- Born: April 22, 1840 Dublin, Ireland
- Died: July 17, 1890 (aged 50) Sorrento, Maine, United States
- Spouse: Emma Bailey (m.1878–90; his death)
- Children: 1
- Writing career
- Notable works: The Oatmeal Crusaders, Being a Serio-comic poem

= Henry Bernard Carpenter =

Irish Ubitarian clergyman and writer

Henry Bernard Carpenter (April 22, 1840 - July 17, 1890), was an Irish Unitarian clergyman, orator, author, and poet. Educated at Oxford University, his written works were principally in verse, three of which were published, The Oatmeal Crusaders, or A Nine Days' Wander Round, Up and Down Mount Washington, Being a Serio-comic Poem (1875), Liber amoris, Being the Book of Love of Brother Aurelius (1886), and A Poet's Last Songs (1891) published posthumously.

==Personal==
Carpenter was a son of the Reverend Henry Carpenter, perpetual curate of St Michael's Church, Aigburth, Liverpool, at his death in 1864, and his wife Hester Boyd, of Derry, sister of Archibald Boyd, Dean of Exeter.

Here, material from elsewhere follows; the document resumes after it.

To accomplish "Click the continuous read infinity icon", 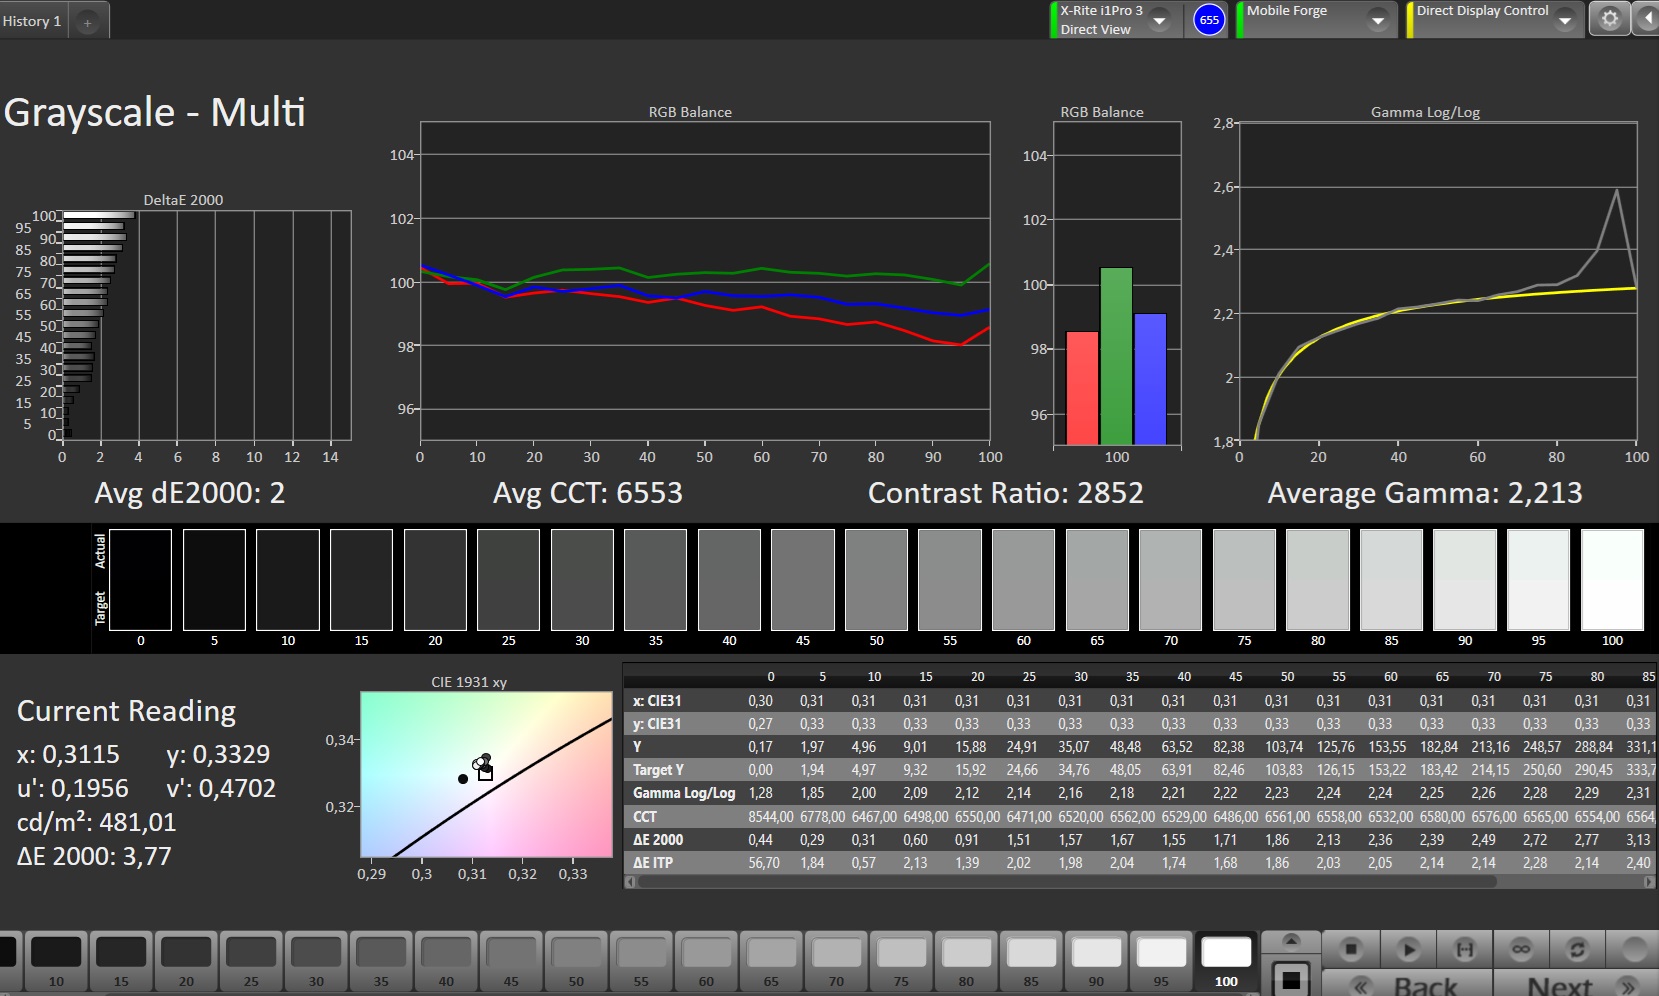I will click(1521, 949).
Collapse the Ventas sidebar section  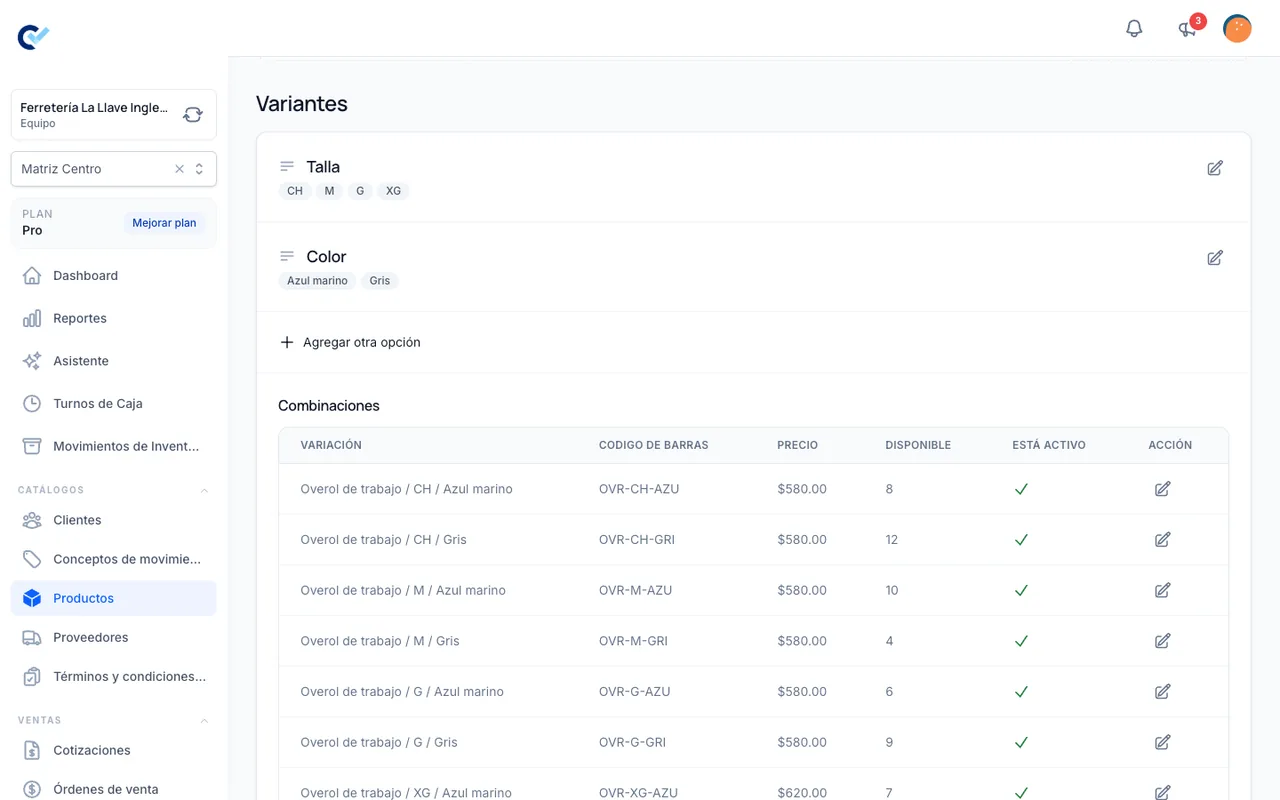click(204, 720)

His brother was William Boyd Carpenter, the Anglican Bishop of Ripon. With father, uncle, and brother in the established church, Henry Bernard Carpenter also made a life as a cleric, but within the Unitarian Church rather than Anglicanism.He married Emma Bailey in 1878, and had a son named Henry in 1882.

=== Death ===
Carpenter died on July 17, 1890, at the age of 50, he was survived by his wife and his 8 year old son. Carpenter received tributes from many, including poet and journalist John Boyle O'Reilly (who died less than a month after Carpenter). He was buried in North Bridgton Cemetery.